• EXCERTO SELECIONADO
======
# Estudo dos Oceanos ajuda Climatologia



## Vince (30 Ago 2007 às 02:20)

*Estudo dos oceanos ajuda climatologia*



> *Vulcões também entram na pesquisa*
> 
> Uma equipa de cientistas britânicos afirma poder fazer projecções climáticas a uma distância de dez anos, com base nas correntes oceânicas e na actividade humana, bem como em outros factores de mais curto prazo, como seja o fenómeno El Niño.
> 
> ...


Fonte: DN


----------



## Rog (9 Set 2007 às 19:20)

Falar de 10 ou de 100 anos os dados utilizados para estas previsões são idênticos, embora em larga medida, os dados referidos a um século não serão muito mais do que ampliar no tempo previsões a 10 anos ou 20 anos.
Utilizados de outra forma, mas estes dados de atmosfera e oceanos já eram tidos de certa forma em conta, não sei é se da melhor forma.
Mas atendendo às variáveis que se pressupõem estudar, como os vulcões ou até o El-niño, o ponto de partida da previsão ou tem por base alguma ocorrência em concreto ou então se pressupõe dar uma mais alargada margem de erro nas possibilidades da evolução do clima com base nos efeitos resultantes dos vulcões na atmosfera, por exemplo.
Pessoalmente nao dou grande credibilidade a previsões climatologicas a 100 anos, margem demasiado longa que não toma em consideração, ou não pode levar mesmo em consideração osilações no clima com prazos de decadas, por exemplo. Mas tudo depende da margem de dados estudados e em que se baseiam as previsões, acho mais sensato e mais realistas, previsões de evolução do clima a 5 ou 10 anos, por razões obvias de proximidade no tempo.


----------
======
• TAREFA BREVE 1
Nos registos, reescreve tudo desde a linha que contém "The width and" até à linha que contém "click(x=65, y=77)", substituindo "tree" por "sidebar" e deixando o resto inalterado.
======
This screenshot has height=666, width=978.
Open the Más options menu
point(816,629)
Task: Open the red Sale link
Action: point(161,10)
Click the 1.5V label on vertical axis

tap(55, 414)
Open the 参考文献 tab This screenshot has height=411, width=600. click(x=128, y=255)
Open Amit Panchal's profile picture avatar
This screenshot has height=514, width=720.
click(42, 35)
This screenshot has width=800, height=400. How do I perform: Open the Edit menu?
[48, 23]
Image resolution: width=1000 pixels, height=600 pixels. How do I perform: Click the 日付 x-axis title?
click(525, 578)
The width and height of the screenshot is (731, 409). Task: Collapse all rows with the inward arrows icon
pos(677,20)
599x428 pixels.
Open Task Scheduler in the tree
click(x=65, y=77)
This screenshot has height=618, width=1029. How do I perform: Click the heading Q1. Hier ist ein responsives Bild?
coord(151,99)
======
• TAREFA BREVE 2
No excerto sobre o estudo dos oceanos, a que distância temporal afirma a equipa de cientistas britânicos poder fazer projeções climáticas?

• RESPOSTA 1
The width and height of the screenshot is (731, 409). Task: Collapse all rows with the inward arrows icon
pos(677,20)
599x428 pixels.
Open Task Scheduler in the sidebar
click(x=65, y=77)

• RESPOSTA 2
A uma distância de dez anos.